What is YAF?

Yet Another Flowmeter (YAF) is a sensor that captures traffic on a network, either live or from PCAP files. It generates flow data - which contains information about each connection observed on a network - from a stream of observed packets. YAF examines packet payloads, captures useful information for specific protocols, and exports it in a protocol-specific template – a process known as deep packet inspection (DPI). YAF complies with the IPFIX standard.

YAF's Role in the CERT NetSA Security Suite

YAF is the data collection component of the CERT NetSA Security Suite. Its purpose is to turn packets into network flows to be processed by downstream tools such as Analysis Pipeline, SiLK, and Mothra. This is an essential part of the network monitoring and analysis functions provided by the CERT NetSA tool suite.

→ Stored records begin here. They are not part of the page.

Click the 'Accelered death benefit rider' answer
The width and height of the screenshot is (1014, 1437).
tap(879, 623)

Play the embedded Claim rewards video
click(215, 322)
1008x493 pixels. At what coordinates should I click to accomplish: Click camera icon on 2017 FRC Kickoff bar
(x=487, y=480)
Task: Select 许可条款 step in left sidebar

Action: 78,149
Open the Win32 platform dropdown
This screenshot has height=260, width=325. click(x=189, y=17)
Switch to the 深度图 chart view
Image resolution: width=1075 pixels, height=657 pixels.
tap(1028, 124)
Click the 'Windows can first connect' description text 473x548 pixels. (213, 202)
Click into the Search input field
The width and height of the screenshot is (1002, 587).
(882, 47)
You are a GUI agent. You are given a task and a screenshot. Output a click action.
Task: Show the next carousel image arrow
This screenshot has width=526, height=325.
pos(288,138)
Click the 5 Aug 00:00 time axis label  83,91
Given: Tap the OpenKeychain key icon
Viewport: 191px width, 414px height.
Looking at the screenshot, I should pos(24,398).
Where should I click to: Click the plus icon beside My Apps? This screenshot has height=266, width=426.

YAF and super_mediator run on hundreds of sensors and               send IPFIX data to Analysis Pipeline, Mothra, and SiLK. A               network security analyst receives streaming alerts from Pipeline               and queries the Mothra and SiLK repositories.

Recommended Uses of YAF

Overview

YAF was originally intended as an experimental implementation tracking developments in the IETF IPFIX working group, specifically bidirectional flow representation, archival storage formats, and structured data export with Deep Packet Inspection (DPI). It is designed to perform acceptably as a flow sensor on any network on which white-box flow collection with commodity hardware is appropriate. YAF can and should be used on specialty hardware when scalability and performance are of concern.

With the original intention as context, there are several modern applications of YAF, either dealing with data fed from a live network or from a collection of already-captured packets. In the current tool suite, YAF has become the principle, but not only, tool for dealing with packet data. YAF’s applications include:

Building Flow Records

YAF’s first and principle function is generating flow records, especially supportive of assuring availability, performance, and security. YAF outputs flows in IPFIX format, using templates appropriate to the data. It can receive input from a live network or PCAP files. Flow records use a binary format, so they are much smaller than full packet captures or textual representations of the data. The process of generating flows extracts security-relevant fields but discards most or all of the packet data, both improving data privacy and reducing storage requirements. Since they mainly aggregate header information, flow records are largely unaffected by use of TLS or other encrypting protocols, allowing analysis without breaking encryption.

Applying YAF to build records enables analysis with flow tool suites including SiLK and Analysis Pipeline, extracts relevant fields, and summarizes traffic across long durations or large network infrastructures. Operators of large networks my conserve storage by converting flow records to the more compact SiLK binary format.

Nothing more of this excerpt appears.